Considering the cost of uncontrolled bipolar to society - the hospital and prison admissions, the ambulance and police services, the mayhem that can result from severe mania - such programmes are also cost-effective, she says. "In the short term it is cost-neutral. Over time you save money."

In the meantime, the toll continues - the out-of-control teenager going ballistic in the emergency department, the girl leglessly drunk in a city park, the young woman facing the havoc she caused the day before. Some, like Alistair Wright - who now has a stable relationship and job in London - and Frank Bristol, have achieved a rough balance in their lives, alert to the warning signs, contained on their respective medication.

"There are positive things about bi­polar," says Bristol. "When I'm in the right space I can have a lot of language- and thought-fluency as part of the cycle. But it's not a gift. It's still very much an illness. I don't get tired and it has given me a huge amount of energy at times, but sitting in a seclusion room in a mental institution with no clothes on and a bucket - that's not the best place to be."

Others, like Shelley, are in the grip of the worst excesses of the disorder. She is now working in a brothel. Marie and her partner are putting their home on the market.

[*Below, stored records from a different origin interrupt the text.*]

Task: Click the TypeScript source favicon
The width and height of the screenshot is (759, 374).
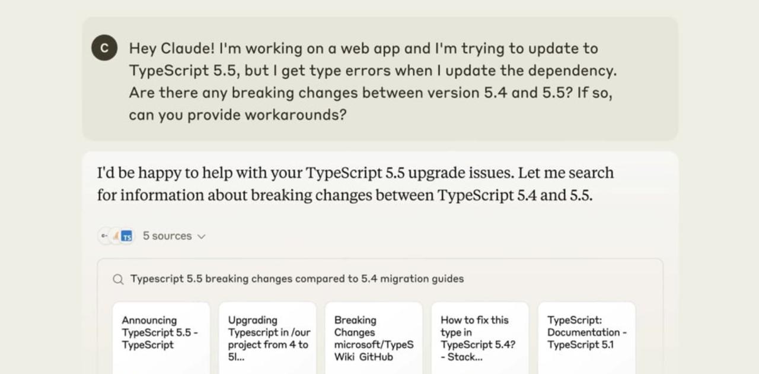Action: [x=126, y=236]
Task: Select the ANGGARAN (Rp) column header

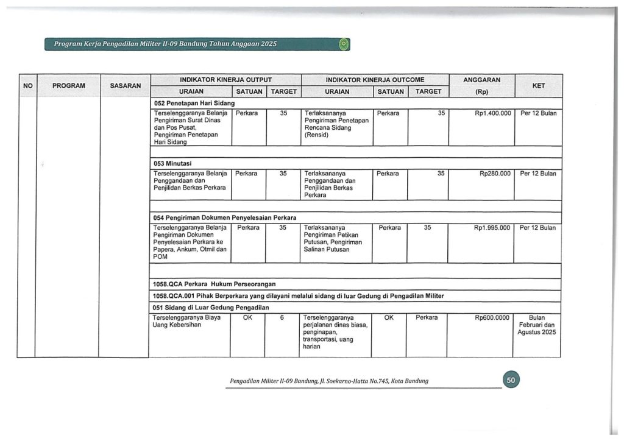Action: point(481,86)
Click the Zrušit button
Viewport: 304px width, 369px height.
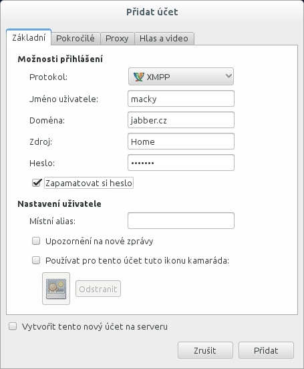[205, 350]
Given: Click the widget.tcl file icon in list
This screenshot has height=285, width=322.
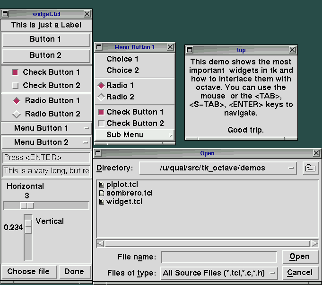Looking at the screenshot, I should coord(101,202).
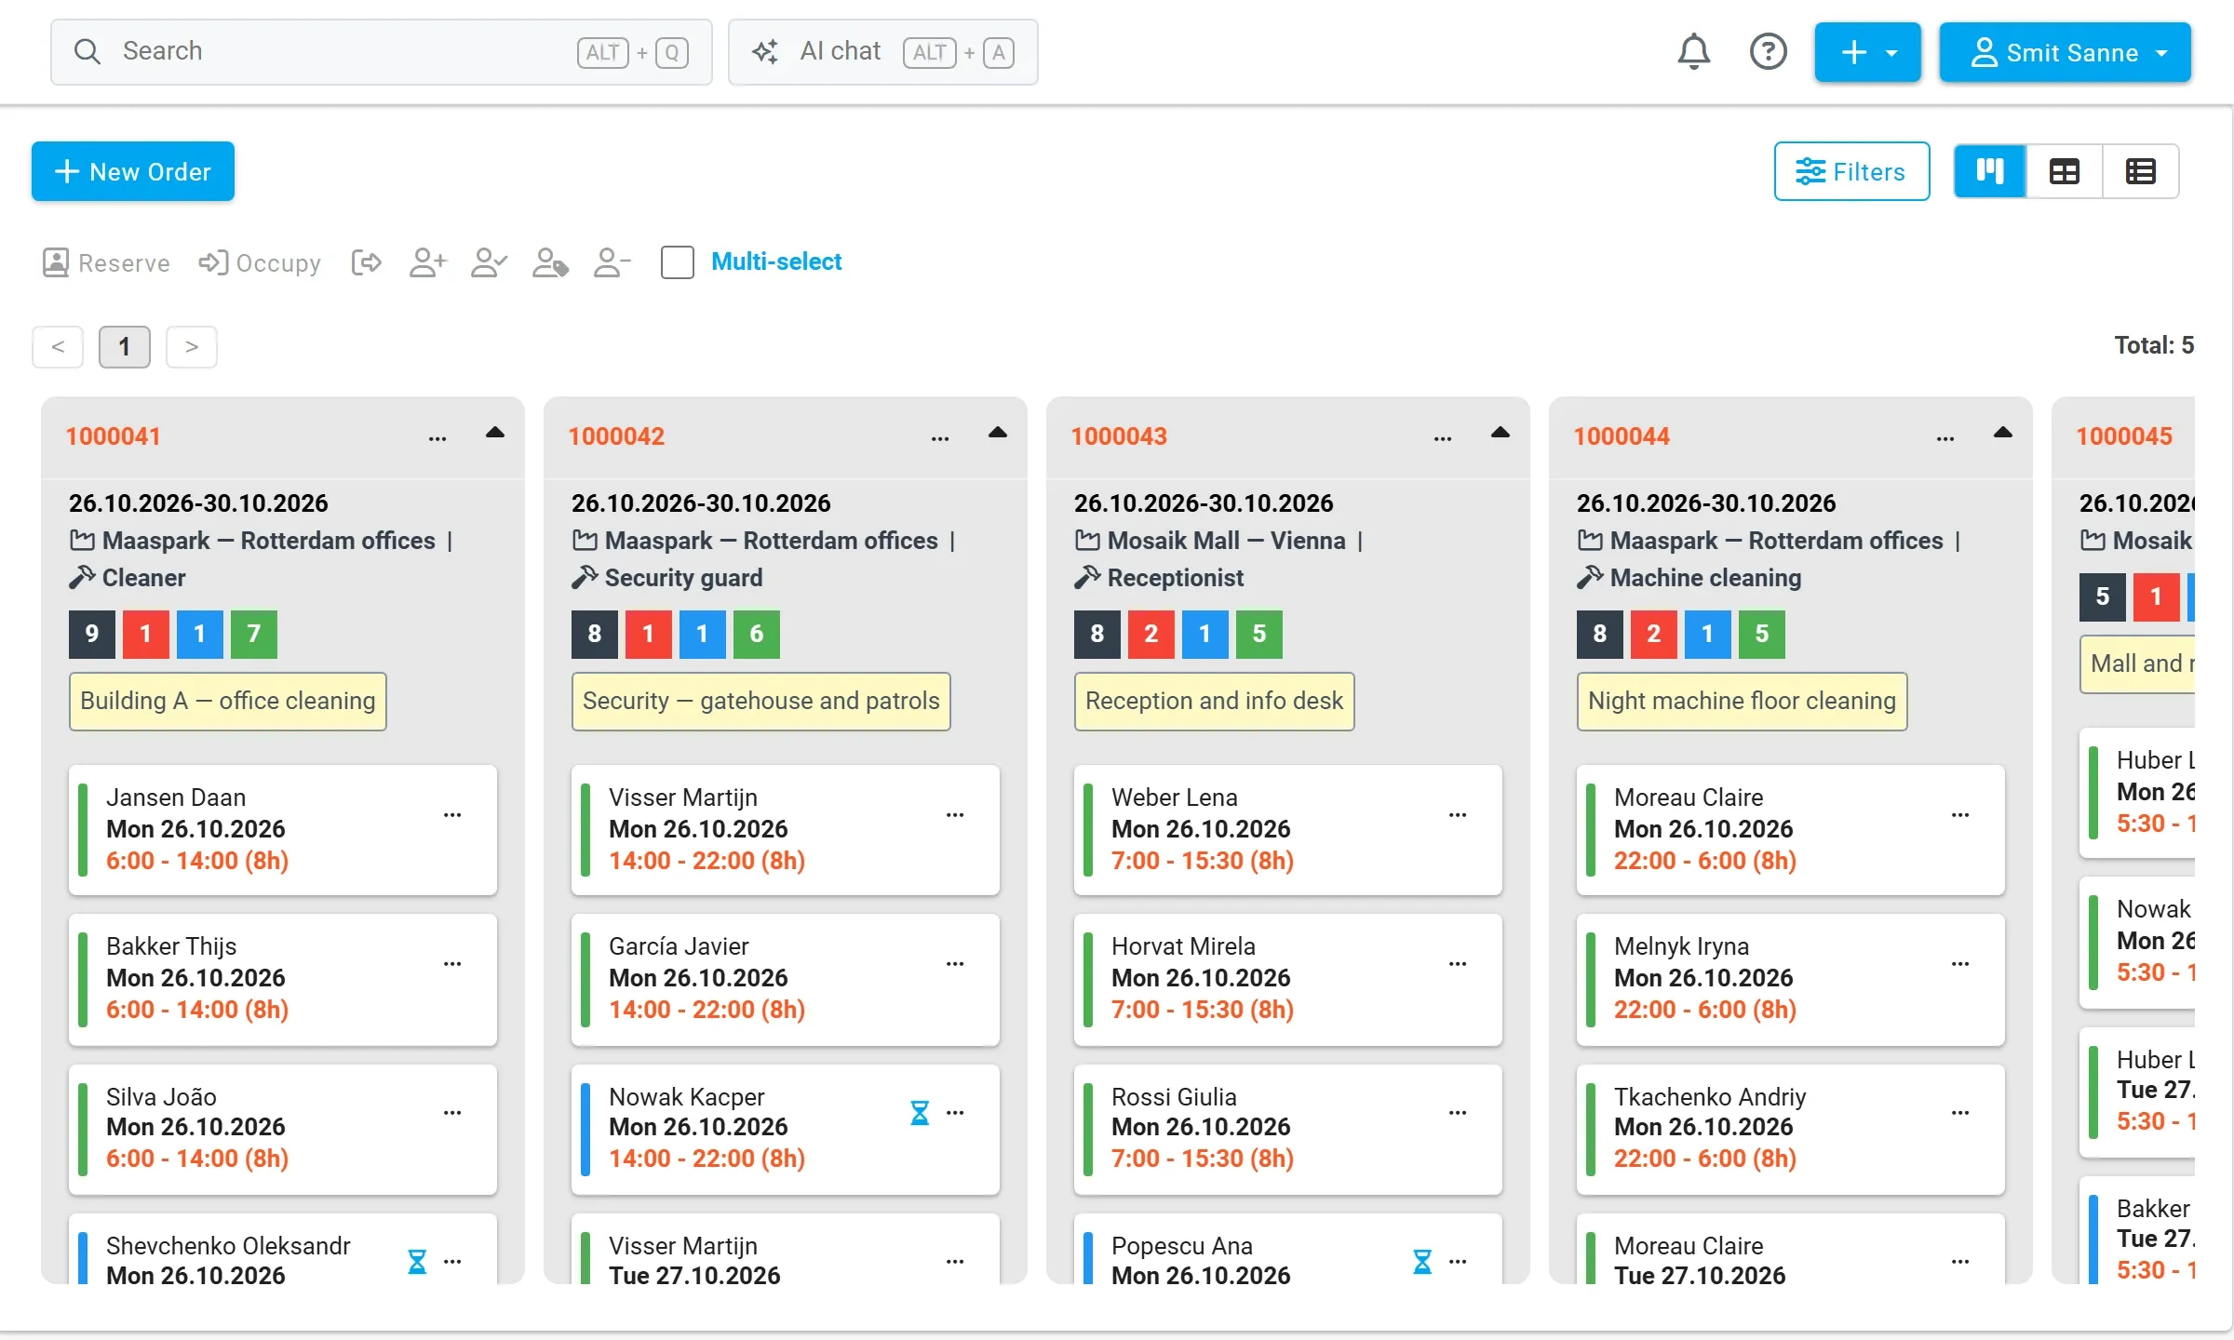Switch to the list table view
Image resolution: width=2234 pixels, height=1340 pixels.
point(2140,171)
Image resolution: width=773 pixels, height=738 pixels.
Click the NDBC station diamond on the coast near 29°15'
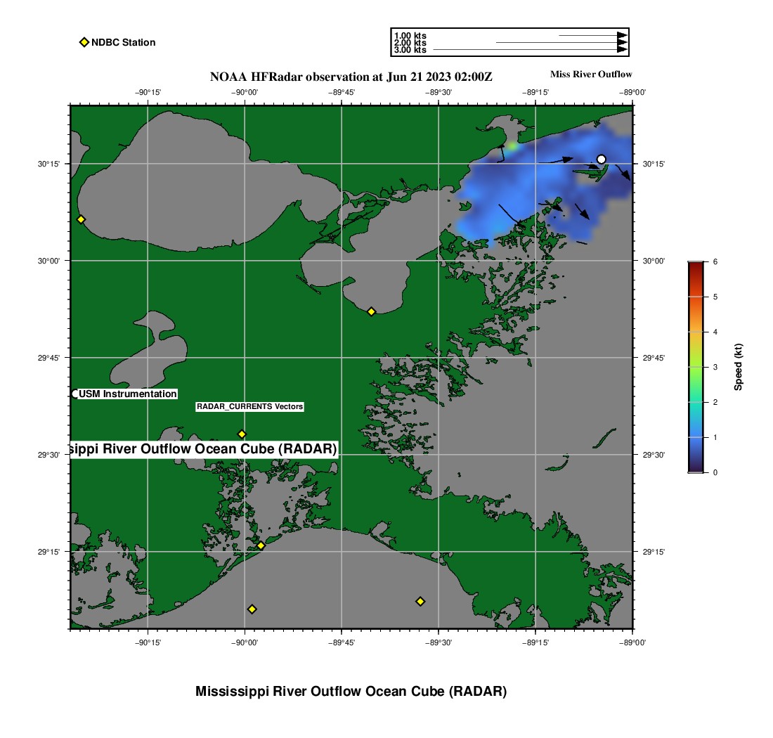[261, 545]
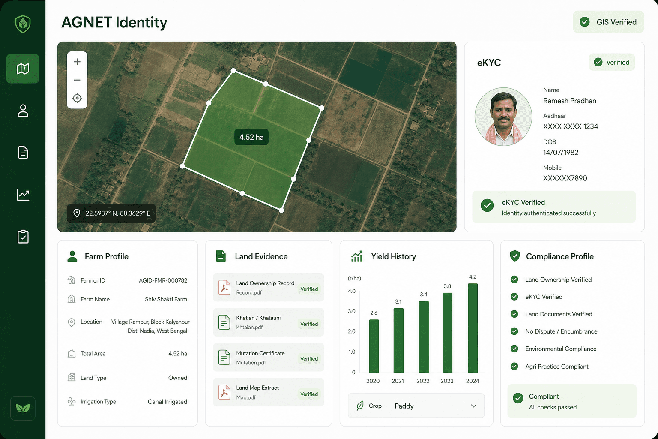Screen dimensions: 658x439
Task: Click the GIS Verified badge
Action: tap(608, 22)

Lea is more stable. Her medication has been adjusted by her GP and she is taking medication daily at the local chemist. She hasn't had a drink for three weeks.

"I know I wouldn't be the person that I am without bipolar but it does take things away from life. It takes away the ability for you to have a job that lasts, it takes away what everyone needs - a group of friends. It's a very lonely world. But I'm never giving up - even if I get to 60 and finally nail it then, I'm never going to give up."